══ SOURCE TEXT
Now I know why I was a home Ashtangi for so long, nowhere to hide in the shala.
First week of full primary in god knows how long, I've added on up to kapo onto my Primary occasionally but it's been forever since I practiced the full series day after day after relentless day. And thenat Kristina, there are extras, hanumansana after the Prasarita's as well as samakonasana ( which I worked on in 2011 fro a while but not since). Then what else, standing trivikramasana after the utthita hasta padangusthasana subroutine then there is the handstand work, the flip over back and forth eventually down to urdhvanadhaurasana and back, the old backbend routine with the arms crossed over the chest as your dropped back to your head then half dropped back for five, the settling down to your elbows to take your heels then come back up, all old school stuff (some sight difference these days I believe, just as challenging). Oh and no more rest poses, I used to take it easy in the 2nd series twists, not any more, Kristina is on you like a short and takes you in another 360 degrees and then another 360, at least it feels that way. I did manage to skip the old style back bend routine this morning, slipped disc a bit of a bugger this morning. And I'm having it easy, I have friends here doing full primary plus all of the above minus the last couple of 2nd series postures
This shala really is a remarkable place, Kristina is remarkable, eyes on the back, side, top of her head as well as sixth sense, she misses nothing. As well as the regulars she has those of us who turn up for an extended stay of a week to a few months, respectful of our practice she is still offering suggestions and you find your self taking most of them on board... if she respects you and your practice so much you end up wanting to return the favour and at least try out, work through, her suggestions and run with them for awhile, there is wisdom here. Her husband Derek had a phenomenal practice, a great teacher supposedly (you only have to look at his long list of students, great teachers now themselves) just as she is in her own right, every now and then she'll give a passing demonstration, even if she's just demonstrating an uttanasana I can't help be struck by how deep and earthy a practice she has, EVERYTHING is contained in her uttanasana.
════
══ EXCERPTED DATA
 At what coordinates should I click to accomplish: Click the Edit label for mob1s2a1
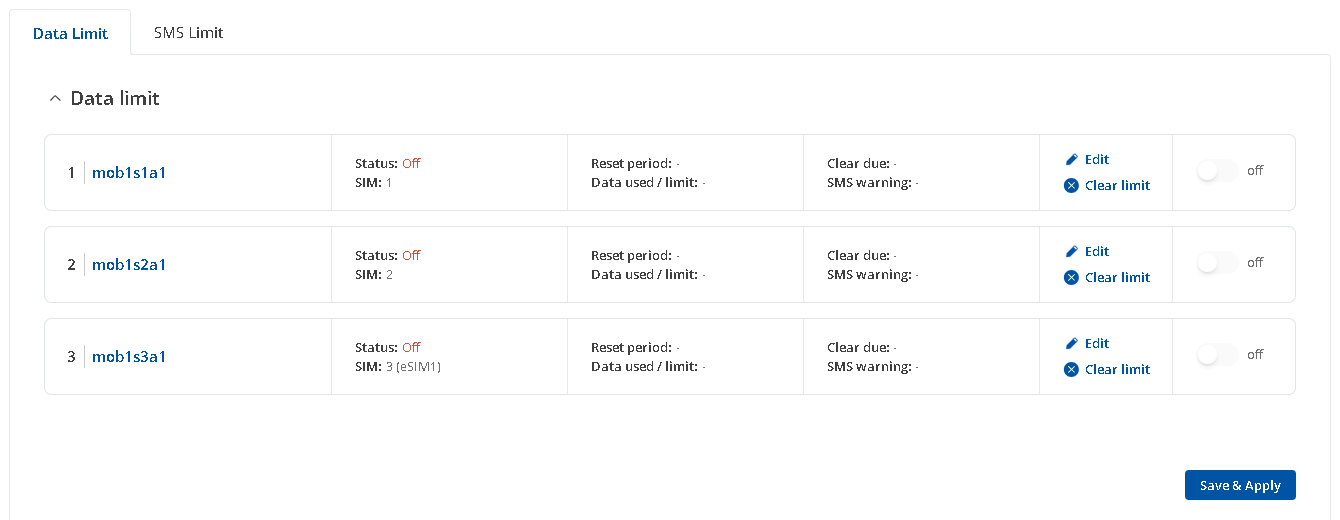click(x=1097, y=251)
════
══ EXCERPTED DATA
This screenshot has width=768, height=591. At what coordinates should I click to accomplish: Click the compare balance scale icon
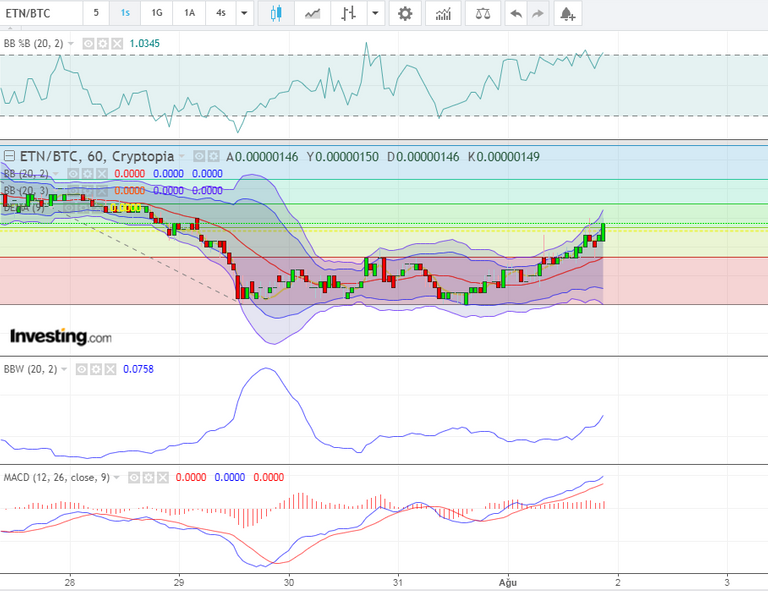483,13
════
= PROBLEM TO WORK ON =
Reproduce the full Ashtanga practice text given above, word for word.

= RESULT OF THE EXERCISE =
Now I know why I was a home Ashtangi for so long, nowhere to hide in the shala.
First week of full primary in god knows how long, I've added on up to kapo onto my Primary occasionally but it's been forever since I practiced the full series day after day after relentless day. And thenat Kristina, there are extras, hanumansana after the Prasarita's as well as samakonasana ( which I worked on in 2011 fro a while but not since). Then what else, standing trivikramasana after the utthita hasta padangusthasana subroutine then there is the handstand work, the flip over back and forth eventually down to urdhvanadhaurasana and back, the old backbend routine with the arms crossed over the chest as your dropped back to your head then half dropped back for five, the settling down to your elbows to take your heels then come back up, all old school stuff (some sight difference these days I believe, just as challenging). Oh and no more rest poses, I used to take it easy in the 2nd series twists, not any more, Kristina is on you like a short and takes you in another 360 degrees and then another 360, at least it feels that way. I did manage to skip the old style back bend routine this morning, slipped disc a bit of a bugger this morning. And I'm having it easy, I have friends here doing full primary plus all of the above minus the last couple of 2nd series postures
This shala really is a remarkable place, Kristina is remarkable, eyes on the back, side, top of her head as well as sixth sense, she misses nothing. As well as the regulars she has those of us who turn up for an extended stay of a week to a few months, respectful of our practice she is still offering suggestions and you find your self taking most of them on board... if she respects you and your practice so much you end up wanting to return the favour and at least try out, work through, her suggestions and run with them for awhile, there is wisdom here. Her husband Derek had a phenomenal practice, a great teacher supposedly (you only have to look at his long list of students, great teachers now themselves) just as she is in her own right, every now and then she'll give a passing demonstration, even if she's just demonstrating an uttanasana I can't help be struck by how deep and earthy a practice she has, EVERYTHING is contained in her uttanasana.